Agriculteur en polyculture-élevage et apiculteur, Ibrahima Coulibaly est l'un des pionniers ouest-africains du concept de souveraineté alimentaire. Fondateur de la Coordination nationale des organisations paysannes du Mali (CNOP), président du Réseau des organisations paysannes et de producteurs d'Afrique de l'Ouest (ROPPA), il défend l'agriculture vivrière familiale, premier employeur du continent, face à l'agriculture productiviste « importée » et à la monoculture, qui était largement absente en Afrique subsaharienne avant l'ère coloniale.
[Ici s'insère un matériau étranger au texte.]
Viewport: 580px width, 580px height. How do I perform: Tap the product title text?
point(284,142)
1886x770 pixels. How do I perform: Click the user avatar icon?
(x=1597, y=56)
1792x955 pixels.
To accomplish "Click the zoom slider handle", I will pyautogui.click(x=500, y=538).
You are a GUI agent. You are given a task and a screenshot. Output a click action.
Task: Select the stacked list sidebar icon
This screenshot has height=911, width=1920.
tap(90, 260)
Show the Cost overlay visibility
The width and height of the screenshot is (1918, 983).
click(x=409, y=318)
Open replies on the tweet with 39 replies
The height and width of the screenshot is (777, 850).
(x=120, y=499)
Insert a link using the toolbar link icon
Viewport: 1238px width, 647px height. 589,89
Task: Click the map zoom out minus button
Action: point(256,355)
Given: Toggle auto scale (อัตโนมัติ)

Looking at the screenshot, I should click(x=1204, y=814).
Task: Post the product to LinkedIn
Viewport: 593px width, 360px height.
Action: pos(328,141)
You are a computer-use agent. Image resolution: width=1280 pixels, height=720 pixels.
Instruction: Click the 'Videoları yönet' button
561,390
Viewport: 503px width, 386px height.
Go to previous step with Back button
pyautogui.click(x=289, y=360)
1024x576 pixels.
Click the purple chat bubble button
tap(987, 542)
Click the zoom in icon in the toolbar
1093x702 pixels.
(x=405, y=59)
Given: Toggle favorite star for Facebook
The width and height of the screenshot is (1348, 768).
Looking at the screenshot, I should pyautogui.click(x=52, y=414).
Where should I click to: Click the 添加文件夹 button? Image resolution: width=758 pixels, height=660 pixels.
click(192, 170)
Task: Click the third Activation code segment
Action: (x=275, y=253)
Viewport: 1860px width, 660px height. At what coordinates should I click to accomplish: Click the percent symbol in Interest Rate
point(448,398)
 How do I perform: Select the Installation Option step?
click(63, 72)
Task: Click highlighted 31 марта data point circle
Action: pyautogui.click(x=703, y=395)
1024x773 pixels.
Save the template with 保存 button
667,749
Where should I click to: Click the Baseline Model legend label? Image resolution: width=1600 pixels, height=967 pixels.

Son rôle a été reconnu par les Nations unies, qui l'ont nommé en 2014 ambassadeur lors de l'Année de l'agriculture familiale. Il prône le développement de la souveraineté alimentaire avec une approche agroécologique, seul rempart efficace à long terme contre les chocs exogènes qui se succèdent – pandémie de Covid-19, guerre en Ukraine, blocage du détroit d'Ormuz… – et font valser les prix des céréales, des engrais et de l'énergie. Cette souveraineté passera notamment par l'appui aux cultures endogènes, résilientes face au changement climatique, et qui permettent aux familles paysannes de continuer à vivre de leurs terres. Le leader paysan déplore le manque chronique d'investissements dans la production agricole vivrière ouest-africaine et regrette l'importation de millions de tonnes de céréales. En cette année 2026, proclamée Année internationale des parcours et des éleveurs pastoraux par les Nations unies, Ibrahima Coulibaly défend également « la complémentarité entre agriculture et élevage », dans une perspective de transhumance transfrontalière, coordonnée et surtout apaisée – les tensions entre agriculteurs et éleveurs constituant un facteur de conflits dans la zone sahélienne.